The Professor Divide at American Universities and How to Fix It — The Case for a Teaching-Intensive Tenure Track.

0 comments

Estimated reading time: 5 minutes

The casual hiring of non-permanent teaching staff is a pressing issue for universities in the U.S. and the U.K. Jennifer Ruth focuses her analysis on U.S. universities in particular and shows to what extent this now common practice is deprofessionalizing the academic profession. Creating a tenure track for full-time faculty hired and promoted on the basis of excellence in teaching would establish a credible degree of equality and legitimation and protect academic freedom.

As everyone now knows, U.S. universities and colleges have accrued a faculty workforce that was once considered temporary (adjunct) but became undeniably permanent. Claiming that this workforce’s precarious relationship to the university is necessary for “flexibility” is like the Chinese Communist Party continuing to call itself Communist. Authoritarian or state capitalism sums up the latter and neoliberal restructuring describes the former. Except that it doesn’t—not exactly. Whatever has happened may be neoliberal but the term “restructuring” is, if anything, too generous. Can “restructuring” capture the typical public university’s fractured academic departments, weak Faculty Senates, poor student retention rates, and impoverished adjunct faculty?

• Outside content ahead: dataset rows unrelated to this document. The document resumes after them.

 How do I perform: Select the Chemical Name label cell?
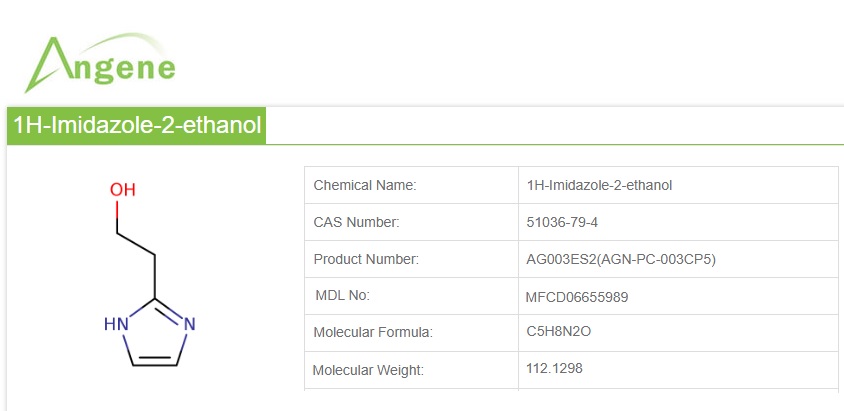[x=365, y=185]
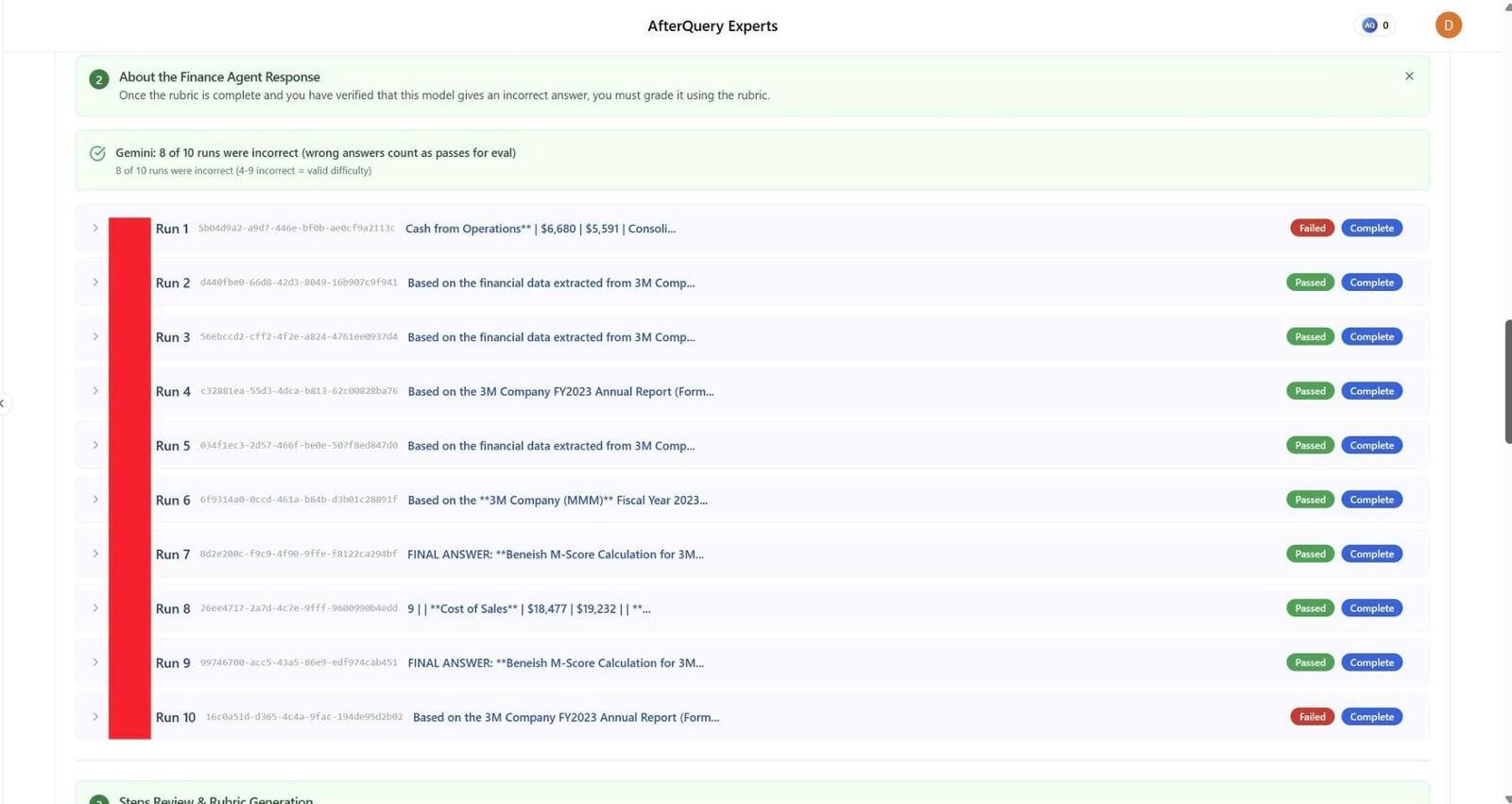
Task: Open Run 9 Beneish M-Score final answer
Action: point(555,663)
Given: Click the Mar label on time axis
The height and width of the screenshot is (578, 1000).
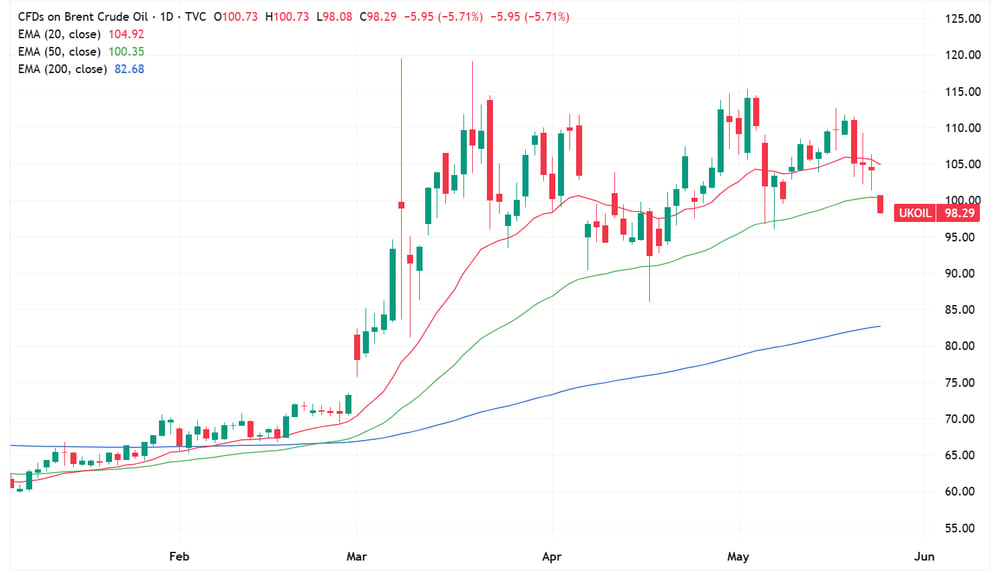Looking at the screenshot, I should coord(357,556).
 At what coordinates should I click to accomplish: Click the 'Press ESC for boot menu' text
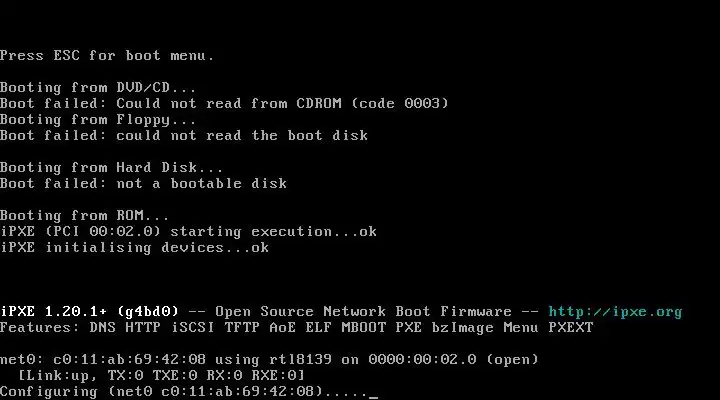pyautogui.click(x=107, y=55)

What may look like restructuring from high altitudes comes into focus as plain and simply broken the closer you get. In our forthcoming book, The Humanities, Higher Education and Academic Freedom: Three Necessary Arguments, Michael Bérubé and I propose that universities and colleges put the professoriate back together again by building teaching-intensive tenure tracks.

When people think about the need for academic freedom in faculty work, they tend to think of research first and teaching second. Service and governance, if considered at all, comes in third in importance. Yet it is precisely this aspect of faculty work that most convinces us of the need for a teaching-intensive tenure track. It is not acceptable—and is unsustainable— for a majority of faculty teaching at an institution to be excluded from service and governance. However, time and again, I’ve seen governance dynamics sour when committees throw tenure-track (TT) and non-tenure track (NTT) faculty together as if they have the same levels of job security with which to deliberate on issues. Awkward, failed committee work is often attributed after the fact to TT faculty’s arrogance and insensitivity to NTT faculty vulnerability. This no doubt is a factor in some places and at some times, but in my experience, the situation is untenable because everyone in the room becomes painfully aware of the power differentials warping the discussion’s outcome. In these environments, nobody feels free to say what she or he thinks—the TT faculty for fear of seeming to bully, the NTT faculty for fear of repercussions for their future.

Here’s how we propose to restore and revitalize the professoriate: create a tenure track for full-time faculty hired and promoted on the basis of excellence in teaching, and require that the vast majority of faculty be hired onto this track if not hired onto the other (original) one. Part-time adjunct instruction should account then for no more than 10% of student credit hours a term. The ratio of teaching-intensive faculty to research-and-teaching faculty will depend on many variables, and no doubt the relative size of the two tracks will vary greatly from university to university. The important thing in our minds is that both tracks confer eligibility for tenure after rigorous review. Universities will improve the teaching their students receive—there will be more accountability, not less, in such a system–and they will strengthen faculty involvement in service and governance.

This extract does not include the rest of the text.